** WHAT IS EXPECTED **
Return the count of lines in the following records that include "computer", and nothing more.

Collection entries:
+ + +

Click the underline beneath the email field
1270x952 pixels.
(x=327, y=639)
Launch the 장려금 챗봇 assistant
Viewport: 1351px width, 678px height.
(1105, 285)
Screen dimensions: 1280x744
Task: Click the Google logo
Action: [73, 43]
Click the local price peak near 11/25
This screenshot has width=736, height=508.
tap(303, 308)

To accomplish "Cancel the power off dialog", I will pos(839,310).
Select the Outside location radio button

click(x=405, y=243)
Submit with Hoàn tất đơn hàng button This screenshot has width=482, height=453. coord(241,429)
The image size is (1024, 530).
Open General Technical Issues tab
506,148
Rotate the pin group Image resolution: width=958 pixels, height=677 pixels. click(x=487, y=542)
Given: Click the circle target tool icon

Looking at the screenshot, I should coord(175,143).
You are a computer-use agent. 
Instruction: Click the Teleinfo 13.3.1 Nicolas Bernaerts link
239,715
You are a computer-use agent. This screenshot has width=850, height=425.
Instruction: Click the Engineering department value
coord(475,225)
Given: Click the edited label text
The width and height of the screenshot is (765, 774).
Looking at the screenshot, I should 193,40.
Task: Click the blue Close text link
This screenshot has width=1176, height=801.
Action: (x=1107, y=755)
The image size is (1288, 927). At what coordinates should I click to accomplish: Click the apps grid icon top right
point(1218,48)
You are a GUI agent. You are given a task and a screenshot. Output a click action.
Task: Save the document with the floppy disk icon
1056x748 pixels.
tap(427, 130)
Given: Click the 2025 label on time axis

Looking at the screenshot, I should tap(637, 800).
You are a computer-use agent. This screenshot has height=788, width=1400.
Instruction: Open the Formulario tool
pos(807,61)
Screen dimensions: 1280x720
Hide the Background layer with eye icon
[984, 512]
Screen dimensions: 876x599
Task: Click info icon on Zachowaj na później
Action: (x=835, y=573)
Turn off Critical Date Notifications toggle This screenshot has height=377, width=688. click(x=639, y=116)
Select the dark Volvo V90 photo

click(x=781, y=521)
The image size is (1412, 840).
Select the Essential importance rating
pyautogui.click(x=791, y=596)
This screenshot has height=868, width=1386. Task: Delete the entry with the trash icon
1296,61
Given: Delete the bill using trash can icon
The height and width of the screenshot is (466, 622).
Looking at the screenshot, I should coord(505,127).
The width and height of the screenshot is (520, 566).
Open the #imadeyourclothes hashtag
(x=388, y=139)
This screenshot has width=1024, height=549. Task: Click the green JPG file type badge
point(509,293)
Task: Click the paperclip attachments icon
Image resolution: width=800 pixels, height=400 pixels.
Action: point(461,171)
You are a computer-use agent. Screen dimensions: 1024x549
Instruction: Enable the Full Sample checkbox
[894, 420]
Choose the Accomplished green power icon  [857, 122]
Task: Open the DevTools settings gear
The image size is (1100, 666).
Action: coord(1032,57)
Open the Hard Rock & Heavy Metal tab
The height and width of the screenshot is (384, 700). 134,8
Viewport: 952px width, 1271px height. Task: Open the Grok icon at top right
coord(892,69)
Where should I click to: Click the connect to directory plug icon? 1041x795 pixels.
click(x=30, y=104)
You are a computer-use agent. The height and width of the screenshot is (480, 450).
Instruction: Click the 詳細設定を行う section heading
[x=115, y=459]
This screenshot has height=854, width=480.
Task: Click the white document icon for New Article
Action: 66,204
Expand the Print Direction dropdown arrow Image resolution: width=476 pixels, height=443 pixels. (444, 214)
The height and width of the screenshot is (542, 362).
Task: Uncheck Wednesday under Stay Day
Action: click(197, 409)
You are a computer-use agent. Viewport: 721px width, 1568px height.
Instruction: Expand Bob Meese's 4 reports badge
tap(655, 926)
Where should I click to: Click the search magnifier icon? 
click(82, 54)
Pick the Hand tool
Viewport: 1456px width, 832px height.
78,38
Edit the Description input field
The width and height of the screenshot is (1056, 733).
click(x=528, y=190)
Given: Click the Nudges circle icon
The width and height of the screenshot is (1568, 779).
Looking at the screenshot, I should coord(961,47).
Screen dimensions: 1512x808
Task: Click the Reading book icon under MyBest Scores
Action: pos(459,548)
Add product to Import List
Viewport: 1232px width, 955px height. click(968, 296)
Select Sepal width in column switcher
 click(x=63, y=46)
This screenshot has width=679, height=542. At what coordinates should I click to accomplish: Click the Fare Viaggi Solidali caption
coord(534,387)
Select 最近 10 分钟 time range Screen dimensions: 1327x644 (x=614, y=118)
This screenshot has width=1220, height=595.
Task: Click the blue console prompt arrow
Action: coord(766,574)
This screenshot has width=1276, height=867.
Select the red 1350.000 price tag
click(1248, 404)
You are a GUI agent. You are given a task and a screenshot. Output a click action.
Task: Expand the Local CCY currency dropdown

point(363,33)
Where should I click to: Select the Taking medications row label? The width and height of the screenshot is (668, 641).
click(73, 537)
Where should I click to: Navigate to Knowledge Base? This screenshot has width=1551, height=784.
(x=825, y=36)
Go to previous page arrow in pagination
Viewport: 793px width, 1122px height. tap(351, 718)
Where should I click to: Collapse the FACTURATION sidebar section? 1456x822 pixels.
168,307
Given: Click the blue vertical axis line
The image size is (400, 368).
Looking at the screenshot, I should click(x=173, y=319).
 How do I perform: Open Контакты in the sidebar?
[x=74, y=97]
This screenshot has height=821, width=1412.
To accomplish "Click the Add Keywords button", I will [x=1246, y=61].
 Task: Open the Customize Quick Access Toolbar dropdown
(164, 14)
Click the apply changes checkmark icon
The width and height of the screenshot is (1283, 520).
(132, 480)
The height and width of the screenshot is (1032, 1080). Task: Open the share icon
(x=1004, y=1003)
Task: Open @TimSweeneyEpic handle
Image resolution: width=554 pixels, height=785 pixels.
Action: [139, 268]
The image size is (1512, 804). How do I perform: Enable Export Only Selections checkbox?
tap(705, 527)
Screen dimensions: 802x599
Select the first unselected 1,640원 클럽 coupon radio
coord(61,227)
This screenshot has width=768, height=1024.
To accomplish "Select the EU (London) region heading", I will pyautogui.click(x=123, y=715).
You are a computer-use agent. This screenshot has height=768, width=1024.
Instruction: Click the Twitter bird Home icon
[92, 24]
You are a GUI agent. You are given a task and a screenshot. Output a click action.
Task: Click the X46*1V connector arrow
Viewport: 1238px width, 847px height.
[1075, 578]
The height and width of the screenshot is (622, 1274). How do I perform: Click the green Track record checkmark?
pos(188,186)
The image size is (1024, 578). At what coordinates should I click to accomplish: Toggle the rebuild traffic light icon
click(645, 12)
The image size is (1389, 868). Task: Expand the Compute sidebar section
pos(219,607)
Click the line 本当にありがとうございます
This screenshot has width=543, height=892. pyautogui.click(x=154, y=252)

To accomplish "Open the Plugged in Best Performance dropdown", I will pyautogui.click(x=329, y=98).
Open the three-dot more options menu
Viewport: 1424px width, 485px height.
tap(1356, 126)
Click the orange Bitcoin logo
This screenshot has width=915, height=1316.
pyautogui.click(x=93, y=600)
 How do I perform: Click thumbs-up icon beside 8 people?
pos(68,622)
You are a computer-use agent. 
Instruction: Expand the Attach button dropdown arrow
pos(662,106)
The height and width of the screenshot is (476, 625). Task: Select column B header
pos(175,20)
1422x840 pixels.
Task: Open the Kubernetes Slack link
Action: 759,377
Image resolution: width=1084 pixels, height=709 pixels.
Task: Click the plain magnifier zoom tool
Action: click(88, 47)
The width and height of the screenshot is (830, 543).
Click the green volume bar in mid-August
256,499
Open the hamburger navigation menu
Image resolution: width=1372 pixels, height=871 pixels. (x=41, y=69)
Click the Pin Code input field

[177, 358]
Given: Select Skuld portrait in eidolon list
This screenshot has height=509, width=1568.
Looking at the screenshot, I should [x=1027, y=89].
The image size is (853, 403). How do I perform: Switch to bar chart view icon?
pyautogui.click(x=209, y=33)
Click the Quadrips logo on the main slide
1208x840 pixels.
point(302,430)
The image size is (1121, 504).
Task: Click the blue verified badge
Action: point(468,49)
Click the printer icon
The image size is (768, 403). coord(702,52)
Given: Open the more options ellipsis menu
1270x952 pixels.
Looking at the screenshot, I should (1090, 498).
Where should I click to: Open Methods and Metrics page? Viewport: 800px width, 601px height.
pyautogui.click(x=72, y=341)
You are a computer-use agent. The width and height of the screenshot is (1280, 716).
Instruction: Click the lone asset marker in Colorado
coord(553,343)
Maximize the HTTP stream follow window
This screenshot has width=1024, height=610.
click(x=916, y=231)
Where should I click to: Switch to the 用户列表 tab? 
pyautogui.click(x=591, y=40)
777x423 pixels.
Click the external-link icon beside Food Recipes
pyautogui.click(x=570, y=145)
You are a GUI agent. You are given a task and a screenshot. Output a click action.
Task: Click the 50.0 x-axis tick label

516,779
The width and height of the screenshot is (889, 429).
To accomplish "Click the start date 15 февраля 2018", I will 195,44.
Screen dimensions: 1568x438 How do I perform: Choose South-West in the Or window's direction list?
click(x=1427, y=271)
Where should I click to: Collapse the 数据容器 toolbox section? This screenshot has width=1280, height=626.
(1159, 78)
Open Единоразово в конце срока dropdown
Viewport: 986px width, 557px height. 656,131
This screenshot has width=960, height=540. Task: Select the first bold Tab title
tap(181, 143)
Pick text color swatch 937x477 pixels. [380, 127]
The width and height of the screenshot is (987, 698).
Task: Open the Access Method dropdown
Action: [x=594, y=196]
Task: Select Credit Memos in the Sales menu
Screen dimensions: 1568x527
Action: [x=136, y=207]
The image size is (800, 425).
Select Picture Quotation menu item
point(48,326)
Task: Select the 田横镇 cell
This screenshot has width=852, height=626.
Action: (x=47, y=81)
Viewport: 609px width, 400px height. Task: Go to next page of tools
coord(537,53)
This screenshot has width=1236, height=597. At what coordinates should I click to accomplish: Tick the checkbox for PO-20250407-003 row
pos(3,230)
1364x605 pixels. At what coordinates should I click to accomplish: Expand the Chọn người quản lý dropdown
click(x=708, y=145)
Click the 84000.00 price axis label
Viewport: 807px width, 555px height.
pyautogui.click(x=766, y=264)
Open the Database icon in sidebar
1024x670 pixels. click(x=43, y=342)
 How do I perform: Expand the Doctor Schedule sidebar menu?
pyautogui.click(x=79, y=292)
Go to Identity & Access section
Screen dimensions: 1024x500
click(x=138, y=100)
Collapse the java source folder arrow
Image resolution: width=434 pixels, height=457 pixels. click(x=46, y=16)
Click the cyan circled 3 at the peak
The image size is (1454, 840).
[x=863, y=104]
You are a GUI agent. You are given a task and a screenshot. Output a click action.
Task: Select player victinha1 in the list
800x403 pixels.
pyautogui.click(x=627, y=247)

+ + +

** ANSWER BOX **
9